→ YOUR GOAL: Format the lines below as a Markdown table with two columns, Row and Line. Number each nonblank line in Row, put its text in Line, and omit blank lines.

→ PROVIDED ENTRIES:
┌────────
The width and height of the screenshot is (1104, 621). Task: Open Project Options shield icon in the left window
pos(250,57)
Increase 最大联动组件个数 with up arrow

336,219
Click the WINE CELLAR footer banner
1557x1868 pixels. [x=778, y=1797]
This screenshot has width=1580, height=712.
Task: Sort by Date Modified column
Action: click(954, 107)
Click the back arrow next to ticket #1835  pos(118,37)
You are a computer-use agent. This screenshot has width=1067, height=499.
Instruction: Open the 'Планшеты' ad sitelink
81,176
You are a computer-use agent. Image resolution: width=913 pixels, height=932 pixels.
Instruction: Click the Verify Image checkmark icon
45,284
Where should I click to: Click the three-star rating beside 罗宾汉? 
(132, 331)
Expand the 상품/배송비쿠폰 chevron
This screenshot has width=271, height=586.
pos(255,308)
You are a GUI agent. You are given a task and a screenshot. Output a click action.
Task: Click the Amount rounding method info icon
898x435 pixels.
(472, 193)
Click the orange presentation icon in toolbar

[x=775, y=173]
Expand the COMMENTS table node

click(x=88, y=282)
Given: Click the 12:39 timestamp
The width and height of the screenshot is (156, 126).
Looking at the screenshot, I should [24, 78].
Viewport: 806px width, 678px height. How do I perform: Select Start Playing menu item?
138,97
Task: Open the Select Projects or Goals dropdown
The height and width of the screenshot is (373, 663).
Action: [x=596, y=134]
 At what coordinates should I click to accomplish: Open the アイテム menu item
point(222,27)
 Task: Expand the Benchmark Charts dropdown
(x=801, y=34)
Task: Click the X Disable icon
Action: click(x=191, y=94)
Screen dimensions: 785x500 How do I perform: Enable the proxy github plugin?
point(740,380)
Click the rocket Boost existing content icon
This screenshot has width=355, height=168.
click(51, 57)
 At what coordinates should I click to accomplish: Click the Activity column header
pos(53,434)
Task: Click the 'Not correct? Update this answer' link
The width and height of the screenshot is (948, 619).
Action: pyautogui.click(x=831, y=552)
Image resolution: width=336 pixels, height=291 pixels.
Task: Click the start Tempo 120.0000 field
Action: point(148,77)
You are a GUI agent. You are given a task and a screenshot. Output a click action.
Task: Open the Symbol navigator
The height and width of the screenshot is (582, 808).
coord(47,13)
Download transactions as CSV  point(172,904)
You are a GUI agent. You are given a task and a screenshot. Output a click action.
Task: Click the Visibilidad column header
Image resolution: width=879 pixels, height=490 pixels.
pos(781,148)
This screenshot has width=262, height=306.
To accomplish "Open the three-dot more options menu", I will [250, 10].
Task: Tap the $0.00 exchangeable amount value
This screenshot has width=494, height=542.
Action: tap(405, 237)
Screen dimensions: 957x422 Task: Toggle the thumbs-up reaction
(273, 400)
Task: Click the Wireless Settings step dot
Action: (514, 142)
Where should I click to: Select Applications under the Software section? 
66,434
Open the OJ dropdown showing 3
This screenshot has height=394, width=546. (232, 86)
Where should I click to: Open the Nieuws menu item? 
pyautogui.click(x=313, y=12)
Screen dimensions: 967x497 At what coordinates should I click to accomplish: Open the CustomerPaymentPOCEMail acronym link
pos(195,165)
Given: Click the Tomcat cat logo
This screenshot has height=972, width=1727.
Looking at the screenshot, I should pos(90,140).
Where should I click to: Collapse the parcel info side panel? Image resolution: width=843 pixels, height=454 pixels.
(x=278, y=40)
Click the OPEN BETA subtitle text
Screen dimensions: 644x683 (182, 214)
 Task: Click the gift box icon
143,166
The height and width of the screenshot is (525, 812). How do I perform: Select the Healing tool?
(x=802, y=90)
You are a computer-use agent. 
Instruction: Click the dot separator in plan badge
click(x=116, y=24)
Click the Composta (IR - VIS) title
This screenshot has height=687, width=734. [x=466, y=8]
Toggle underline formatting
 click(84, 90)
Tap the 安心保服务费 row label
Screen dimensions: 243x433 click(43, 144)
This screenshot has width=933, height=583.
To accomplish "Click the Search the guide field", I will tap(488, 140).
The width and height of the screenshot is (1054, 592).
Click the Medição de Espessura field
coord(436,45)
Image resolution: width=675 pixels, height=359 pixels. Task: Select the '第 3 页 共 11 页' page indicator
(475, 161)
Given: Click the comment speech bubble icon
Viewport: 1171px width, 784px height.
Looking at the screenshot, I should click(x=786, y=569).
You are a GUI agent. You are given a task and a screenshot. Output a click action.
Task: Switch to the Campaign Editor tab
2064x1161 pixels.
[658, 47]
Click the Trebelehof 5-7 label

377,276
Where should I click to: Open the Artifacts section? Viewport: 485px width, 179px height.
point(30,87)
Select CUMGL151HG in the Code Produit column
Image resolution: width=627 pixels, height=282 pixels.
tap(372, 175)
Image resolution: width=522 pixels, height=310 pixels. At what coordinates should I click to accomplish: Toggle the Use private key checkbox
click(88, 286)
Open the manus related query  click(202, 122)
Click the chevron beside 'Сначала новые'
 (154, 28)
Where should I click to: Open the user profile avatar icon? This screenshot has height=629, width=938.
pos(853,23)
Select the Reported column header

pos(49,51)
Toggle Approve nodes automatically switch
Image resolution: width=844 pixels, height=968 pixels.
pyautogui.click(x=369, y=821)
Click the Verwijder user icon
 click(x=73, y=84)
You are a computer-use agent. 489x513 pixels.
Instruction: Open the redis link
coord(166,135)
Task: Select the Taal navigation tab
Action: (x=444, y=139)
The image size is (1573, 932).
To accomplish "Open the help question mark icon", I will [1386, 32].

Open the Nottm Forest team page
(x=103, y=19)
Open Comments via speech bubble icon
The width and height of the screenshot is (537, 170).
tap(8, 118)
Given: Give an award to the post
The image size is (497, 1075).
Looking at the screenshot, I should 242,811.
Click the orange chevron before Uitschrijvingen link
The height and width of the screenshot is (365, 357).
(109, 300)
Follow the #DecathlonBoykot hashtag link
└────────
→ REPLY TO THE EXERCISE:
| Row | Line |
|---|---|
| 1 | The width and height of the screenshot is (1104, 621). Task: Open Project Options shield icon in the left window |
| 2 | pos(250,57) |
| 3 | Increase 最大联动组件个数 with up arrow |
| 4 | 336,219 |
| 5 | Click the WINE CELLAR footer banner |
| 6 | 1557x1868 pixels. [x=778, y=1797] |
| 7 | This screenshot has width=1580, height=712. |
| 8 | Task: Sort by Date Modified column |
| 9 | Action: click(954, 107) |
| 10 | Click the back arrow next to ticket #1835  pos(118,37) |
| 11 | You are a computer-use agent. This screenshot has width=1067, height=499. |
| 12 | Instruction: Open the 'Планшеты' ad sitelink |
| 13 | 81,176 |
| 14 | You are a computer-use agent. Image resolution: width=913 pixels, height=932 pixels. |
| 15 | Instruction: Click the Verify Image checkmark icon |
| 16 | 45,284 |
| 17 | Where should I click to: Click the three-star rating beside 罗宾汉?  |
| 18 | (132, 331) |
| 19 | Expand the 상품/배송비쿠폰 chevron |
| 20 | This screenshot has width=271, height=586. |
| 21 | pos(255,308) |
| 22 | You are a GUI agent. You are given a task and a screenshot. Output a click action. |
| 23 | Task: Click the Amount rounding method info icon |
| 24 | 898x435 pixels. |
| 25 | (472, 193) |
| 26 | Click the orange presentation icon in toolbar |
| 27 | [x=775, y=173] |
| 28 | Expand the COMMENTS table node |
| 29 | click(x=88, y=282) |
| 30 | Given: Click the 12:39 timestamp |
| 31 | The width and height of the screenshot is (156, 126). |
| 32 | Looking at the screenshot, I should [24, 78]. |
| 33 | Viewport: 806px width, 678px height. How do I perform: Select Start Playing menu item? |
| 34 | 138,97 |
| 35 | Task: Open the Select Projects or Goals dropdown |
| 36 | The height and width of the screenshot is (373, 663). |
| 37 | Action: [x=596, y=134] |
| 38 |  At what coordinates should I click to accomplish: Open the アイテム menu item |
| 39 | point(222,27) |
| 40 |  Task: Expand the Benchmark Charts dropdown |
| 41 | (x=801, y=34) |
| 42 | Task: Click the X Disable icon |
| 43 | Action: click(x=191, y=94) |
| 44 | Screen dimensions: 785x500 How do I perform: Enable the proxy github plugin? |
| 45 | point(740,380) |
| 46 | Click the rocket Boost existing content icon |
| 47 | This screenshot has width=355, height=168. |
| 48 | click(51, 57) |
| 49 |  At what coordinates should I click to accomplish: Click the Activity column header |
| 50 | pos(53,434) |
| 51 | Task: Click the 'Not correct? Update this answer' link |
| 52 | The width and height of the screenshot is (948, 619). |
| 53 | Action: pyautogui.click(x=831, y=552) |
| 54 | Image resolution: width=336 pixels, height=291 pixels. |
| 55 | Task: Click the start Tempo 120.0000 field |
| 56 | Action: point(148,77) |
| 57 | You are a GUI agent. You are given a task and a screenshot. Output a click action. |
| 58 | Task: Open the Symbol navigator |
| 59 | The height and width of the screenshot is (582, 808). |
| 60 | coord(47,13) |
| 61 | Download transactions as CSV  point(172,904) |
| 62 | You are a GUI agent. You are given a task and a screenshot. Output a click action. |
| 63 | Task: Click the Visibilidad column header |
| 64 | Image resolution: width=879 pixels, height=490 pixels. |
| 65 | pos(781,148) |
| 66 | This screenshot has width=262, height=306. |
| 67 | To accomplish "Open the three-dot more options menu", I will [250, 10]. |
| 68 | Task: Tap the $0.00 exchangeable amount value |
| 69 | This screenshot has width=494, height=542. |
| 70 | Action: tap(405, 237) |
| 71 | Screen dimensions: 957x422 Task: Toggle the thumbs-up reaction |
| 72 | (273, 400) |
| 73 | Task: Click the Wireless Settings step dot |
| 74 | Action: (514, 142) |
| 75 | Where should I click to: Select Applications under the Software section?  |
| 76 | 66,434 |
| 77 | Open the OJ dropdown showing 3 |
| 78 | This screenshot has height=394, width=546. (232, 86) |
| 79 | Where should I click to: Open the Nieuws menu item?  |
| 80 | pyautogui.click(x=313, y=12) |
| 81 | Screen dimensions: 967x497 At what coordinates should I click to accomplish: Open the CustomerPaymentPOCEMail acronym link |
| 82 | pos(195,165) |
| 83 | Given: Click the Tomcat cat logo |
| 84 | This screenshot has height=972, width=1727. |
| 85 | Looking at the screenshot, I should pos(90,140). |
| 86 | Where should I click to: Collapse the parcel info side panel? Image resolution: width=843 pixels, height=454 pixels. |
| 87 | (x=278, y=40) |
| 88 | Click the OPEN BETA subtitle text |
| 89 | Screen dimensions: 644x683 (182, 214) |
| 90 |  Task: Click the gift box icon |
| 91 | 143,166 |
| 92 | The height and width of the screenshot is (525, 812). How do I perform: Select the Healing tool? |
| 93 | (x=802, y=90) |
| 94 | You are a computer-use agent.  |
| 95 | Instruction: Click the dot separator in plan badge |
| 96 | click(x=116, y=24) |
| 97 | Click the Composta (IR - VIS) title |
| 98 | This screenshot has height=687, width=734. [x=466, y=8] |
| 99 | Toggle underline formatting |
| 100 |  click(84, 90) |
| 101 | Tap the 安心保服务费 row label |
| 102 | Screen dimensions: 243x433 click(43, 144) |
| 103 | This screenshot has width=933, height=583. |
| 104 | To accomplish "Click the Search the guide field", I will tap(488, 140). |
| 105 | The width and height of the screenshot is (1054, 592). |
| 106 | Click the Medição de Espessura field |
| 107 | coord(436,45) |
| 108 | Image resolution: width=675 pixels, height=359 pixels. Task: Select the '第 3 页 共 11 页' page indicator |
| 109 | (475, 161) |
| 110 | Given: Click the comment speech bubble icon |
| 111 | Viewport: 1171px width, 784px height. |
| 112 | Looking at the screenshot, I should click(x=786, y=569). |
| 113 | You are a GUI agent. You are given a task and a screenshot. Output a click action. |
| 114 | Task: Switch to the Campaign Editor tab |
| 115 | 2064x1161 pixels. |
| 116 | [658, 47] |
| 117 | Click the Trebelehof 5-7 label |
| 118 | 377,276 |
| 119 | Where should I click to: Open the Artifacts section? Viewport: 485px width, 179px height. |
| 120 | point(30,87) |
| 121 | Select CUMGL151HG in the Code Produit column |
| 122 | Image resolution: width=627 pixels, height=282 pixels. |
| 123 | tap(372, 175) |
| 124 | Image resolution: width=522 pixels, height=310 pixels. At what coordinates should I click to accomplish: Toggle the Use private key checkbox |
| 125 | click(88, 286) |
| 126 | Open the manus related query  click(202, 122) |
| 127 | Click the chevron beside 'Сначала новые' |
| 128 |  (154, 28) |
| 129 | Where should I click to: Open the user profile avatar icon? This screenshot has height=629, width=938. |
| 130 | pos(853,23) |
| 131 | Select the Reported column header |
| 132 | pos(49,51) |
| 133 | Toggle Approve nodes automatically switch |
| 134 | Image resolution: width=844 pixels, height=968 pixels. |
| 135 | pyautogui.click(x=369, y=821) |
| 136 | Click the Verwijder user icon |
| 137 |  click(x=73, y=84) |
| 138 | You are a computer-use agent. 489x513 pixels. |
| 139 | Instruction: Open the redis link |
| 140 | coord(166,135) |
| 141 | Task: Select the Taal navigation tab |
| 142 | Action: (x=444, y=139) |
| 143 | The image size is (1573, 932). |
| 144 | To accomplish "Open the help question mark icon", I will [1386, 32]. |
| 145 | Open the Nottm Forest team page |
| 146 | (x=103, y=19) |
| 147 | Open Comments via speech bubble icon |
| 148 | The width and height of the screenshot is (537, 170). |
| 149 | tap(8, 118) |
| 150 | Given: Give an award to the post |
| 151 | The image size is (497, 1075). |
| 152 | Looking at the screenshot, I should 242,811. |
| 153 | Click the orange chevron before Uitschrijvingen link |
| 154 | The height and width of the screenshot is (365, 357). |
| 155 | (109, 300) |
| 156 | Follow the #DecathlonBoykot hashtag link |